>>>

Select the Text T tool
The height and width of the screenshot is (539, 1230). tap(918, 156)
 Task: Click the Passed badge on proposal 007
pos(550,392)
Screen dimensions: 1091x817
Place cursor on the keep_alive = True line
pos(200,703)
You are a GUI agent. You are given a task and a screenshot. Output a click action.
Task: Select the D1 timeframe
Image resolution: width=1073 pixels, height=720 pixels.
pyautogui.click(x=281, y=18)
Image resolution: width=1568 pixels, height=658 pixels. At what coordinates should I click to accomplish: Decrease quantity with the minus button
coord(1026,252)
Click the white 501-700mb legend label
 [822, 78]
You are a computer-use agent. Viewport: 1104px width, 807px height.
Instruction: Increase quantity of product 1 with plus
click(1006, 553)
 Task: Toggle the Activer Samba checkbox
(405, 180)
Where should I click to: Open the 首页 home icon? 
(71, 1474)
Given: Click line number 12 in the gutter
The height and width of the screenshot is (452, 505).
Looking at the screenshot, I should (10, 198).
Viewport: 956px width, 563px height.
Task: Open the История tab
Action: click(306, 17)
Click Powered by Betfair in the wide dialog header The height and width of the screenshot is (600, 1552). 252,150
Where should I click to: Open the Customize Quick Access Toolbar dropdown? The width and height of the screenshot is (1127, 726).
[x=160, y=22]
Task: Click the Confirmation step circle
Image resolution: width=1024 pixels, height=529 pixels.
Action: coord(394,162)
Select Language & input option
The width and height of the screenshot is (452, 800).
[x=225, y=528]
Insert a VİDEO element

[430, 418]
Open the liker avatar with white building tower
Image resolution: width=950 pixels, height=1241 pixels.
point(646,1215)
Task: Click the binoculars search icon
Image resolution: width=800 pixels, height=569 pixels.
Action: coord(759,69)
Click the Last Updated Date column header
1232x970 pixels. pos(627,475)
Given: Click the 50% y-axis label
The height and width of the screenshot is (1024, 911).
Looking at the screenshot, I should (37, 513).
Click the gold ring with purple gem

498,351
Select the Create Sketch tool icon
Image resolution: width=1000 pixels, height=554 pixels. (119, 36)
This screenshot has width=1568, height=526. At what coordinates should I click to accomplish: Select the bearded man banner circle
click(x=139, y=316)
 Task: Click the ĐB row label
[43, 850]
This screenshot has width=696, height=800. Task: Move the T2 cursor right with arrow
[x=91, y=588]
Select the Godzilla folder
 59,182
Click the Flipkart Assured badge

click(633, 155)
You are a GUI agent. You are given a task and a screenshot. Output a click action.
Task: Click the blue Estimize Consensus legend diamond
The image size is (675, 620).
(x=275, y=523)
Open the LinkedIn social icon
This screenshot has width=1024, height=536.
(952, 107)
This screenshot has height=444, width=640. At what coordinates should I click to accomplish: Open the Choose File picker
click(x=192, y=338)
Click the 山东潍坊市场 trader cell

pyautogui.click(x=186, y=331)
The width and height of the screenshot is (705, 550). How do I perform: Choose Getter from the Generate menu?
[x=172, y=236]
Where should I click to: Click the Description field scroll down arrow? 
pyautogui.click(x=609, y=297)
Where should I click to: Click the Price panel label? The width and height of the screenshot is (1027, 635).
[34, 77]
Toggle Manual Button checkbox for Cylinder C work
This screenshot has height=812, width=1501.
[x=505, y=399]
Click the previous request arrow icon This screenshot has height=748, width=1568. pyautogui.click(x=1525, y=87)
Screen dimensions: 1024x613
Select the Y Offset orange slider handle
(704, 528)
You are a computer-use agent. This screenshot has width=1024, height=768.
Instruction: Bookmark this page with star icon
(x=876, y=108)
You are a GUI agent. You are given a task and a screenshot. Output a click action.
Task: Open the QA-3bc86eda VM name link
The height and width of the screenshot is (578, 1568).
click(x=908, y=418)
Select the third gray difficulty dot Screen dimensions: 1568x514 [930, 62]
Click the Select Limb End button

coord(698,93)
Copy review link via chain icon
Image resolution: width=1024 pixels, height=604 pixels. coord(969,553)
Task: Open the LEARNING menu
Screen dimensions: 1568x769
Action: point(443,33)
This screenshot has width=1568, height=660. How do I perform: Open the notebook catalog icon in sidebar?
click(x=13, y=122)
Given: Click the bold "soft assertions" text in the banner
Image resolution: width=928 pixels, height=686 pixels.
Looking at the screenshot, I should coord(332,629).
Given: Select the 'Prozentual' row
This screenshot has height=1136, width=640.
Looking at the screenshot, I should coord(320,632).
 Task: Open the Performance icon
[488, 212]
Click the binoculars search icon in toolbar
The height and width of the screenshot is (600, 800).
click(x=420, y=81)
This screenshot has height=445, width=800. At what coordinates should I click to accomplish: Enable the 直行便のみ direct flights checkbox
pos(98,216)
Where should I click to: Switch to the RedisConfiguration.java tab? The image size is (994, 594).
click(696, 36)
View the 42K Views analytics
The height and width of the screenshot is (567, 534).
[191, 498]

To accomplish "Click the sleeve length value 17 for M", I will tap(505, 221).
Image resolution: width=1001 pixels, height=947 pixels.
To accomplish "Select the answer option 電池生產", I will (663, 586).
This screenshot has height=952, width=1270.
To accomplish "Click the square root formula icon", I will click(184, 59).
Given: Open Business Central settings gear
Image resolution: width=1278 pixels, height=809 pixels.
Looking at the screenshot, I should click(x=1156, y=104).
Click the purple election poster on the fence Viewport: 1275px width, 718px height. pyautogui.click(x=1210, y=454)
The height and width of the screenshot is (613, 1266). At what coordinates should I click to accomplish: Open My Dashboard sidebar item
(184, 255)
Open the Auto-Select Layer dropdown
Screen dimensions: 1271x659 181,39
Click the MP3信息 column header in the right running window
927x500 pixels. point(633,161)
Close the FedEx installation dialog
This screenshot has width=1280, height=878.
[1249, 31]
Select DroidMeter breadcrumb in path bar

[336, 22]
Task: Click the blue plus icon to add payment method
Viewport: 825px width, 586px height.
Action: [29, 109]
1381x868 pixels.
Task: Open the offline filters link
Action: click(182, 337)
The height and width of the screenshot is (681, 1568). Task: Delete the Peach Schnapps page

<<<

• _WHAT YOU NEED TO DO_:
Using the records above, report the count of lines holding "blue" and nothing else.

• _OUTPUT OF THE TASK_:
2